DATA SHOWN
++++++
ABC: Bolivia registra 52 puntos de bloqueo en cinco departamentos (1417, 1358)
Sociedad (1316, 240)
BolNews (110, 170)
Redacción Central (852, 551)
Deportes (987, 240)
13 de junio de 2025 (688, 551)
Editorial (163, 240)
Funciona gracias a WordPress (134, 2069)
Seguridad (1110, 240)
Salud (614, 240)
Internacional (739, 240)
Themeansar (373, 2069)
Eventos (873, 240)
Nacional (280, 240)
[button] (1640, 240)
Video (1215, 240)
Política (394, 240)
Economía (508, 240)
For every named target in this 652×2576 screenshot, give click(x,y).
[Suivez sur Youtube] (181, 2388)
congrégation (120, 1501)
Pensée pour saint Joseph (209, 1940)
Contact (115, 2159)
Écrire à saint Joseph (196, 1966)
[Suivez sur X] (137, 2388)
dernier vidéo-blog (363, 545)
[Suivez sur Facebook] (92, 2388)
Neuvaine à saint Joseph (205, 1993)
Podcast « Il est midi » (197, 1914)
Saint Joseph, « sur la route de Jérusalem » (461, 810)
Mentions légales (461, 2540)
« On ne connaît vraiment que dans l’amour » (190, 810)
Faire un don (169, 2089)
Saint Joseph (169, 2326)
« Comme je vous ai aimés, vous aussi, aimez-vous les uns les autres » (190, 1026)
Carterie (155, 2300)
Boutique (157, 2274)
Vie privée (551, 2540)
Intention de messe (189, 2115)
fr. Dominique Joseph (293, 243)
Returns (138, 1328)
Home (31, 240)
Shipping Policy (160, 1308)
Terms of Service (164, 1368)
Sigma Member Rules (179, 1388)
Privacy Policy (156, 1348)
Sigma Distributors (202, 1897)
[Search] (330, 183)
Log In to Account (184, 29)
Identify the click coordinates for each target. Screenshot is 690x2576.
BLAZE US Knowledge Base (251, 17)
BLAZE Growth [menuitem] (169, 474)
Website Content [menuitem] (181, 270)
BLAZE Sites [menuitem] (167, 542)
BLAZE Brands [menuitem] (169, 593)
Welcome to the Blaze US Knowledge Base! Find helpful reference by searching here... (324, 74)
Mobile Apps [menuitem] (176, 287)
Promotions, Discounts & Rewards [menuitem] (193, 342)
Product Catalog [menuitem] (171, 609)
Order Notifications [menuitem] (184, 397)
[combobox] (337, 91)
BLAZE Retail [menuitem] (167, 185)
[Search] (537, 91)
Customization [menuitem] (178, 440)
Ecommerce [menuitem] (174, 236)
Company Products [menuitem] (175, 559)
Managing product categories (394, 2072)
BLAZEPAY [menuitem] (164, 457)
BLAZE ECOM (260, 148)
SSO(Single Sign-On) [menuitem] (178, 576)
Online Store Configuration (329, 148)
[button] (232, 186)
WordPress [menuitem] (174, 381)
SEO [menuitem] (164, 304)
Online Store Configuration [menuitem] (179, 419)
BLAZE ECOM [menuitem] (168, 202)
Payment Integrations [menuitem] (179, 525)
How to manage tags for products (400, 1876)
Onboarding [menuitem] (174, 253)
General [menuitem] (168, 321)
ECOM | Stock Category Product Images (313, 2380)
++++++
WHAT TO PRODUCE
From the listing above, output exactly the run of lines that starts with the line containing "Intention de messe (189, 2115)" and ends with the line containing "Online Store Configuration [menuitem]".

OUTPUT
Intention de messe (189, 2115)
fr. Dominique Joseph (293, 243)
Returns (138, 1328)
Home (31, 240)
Shipping Policy (160, 1308)
Terms of Service (164, 1368)
Sigma Member Rules (179, 1388)
Privacy Policy (156, 1348)
Sigma Distributors (202, 1897)
[Search] (330, 183)
Log In to Account (184, 29)
Identify the click coordinates for each target. Screenshot is 690x2576.
BLAZE US Knowledge Base (251, 17)
BLAZE Growth [menuitem] (169, 474)
Website Content [menuitem] (181, 270)
BLAZE Sites [menuitem] (167, 542)
BLAZE Brands [menuitem] (169, 593)
Welcome to the Blaze US Knowledge Base! Find helpful reference by searching here... (324, 74)
Mobile Apps [menuitem] (176, 287)
Promotions, Discounts & Rewards [menuitem] (193, 342)
Product Catalog [menuitem] (171, 609)
Order Notifications [menuitem] (184, 397)
[combobox] (337, 91)
BLAZE Retail [menuitem] (167, 185)
[Search] (537, 91)
Customization [menuitem] (178, 440)
Ecommerce [menuitem] (174, 236)
Company Products [menuitem] (175, 559)
Managing product categories (394, 2072)
BLAZEPAY [menuitem] (164, 457)
BLAZE ECOM (260, 148)
SSO(Single Sign-On) [menuitem] (178, 576)
Online Store Configuration (329, 148)
[button] (232, 186)
WordPress [menuitem] (174, 381)
SEO [menuitem] (164, 304)
Online Store Configuration [menuitem] (179, 419)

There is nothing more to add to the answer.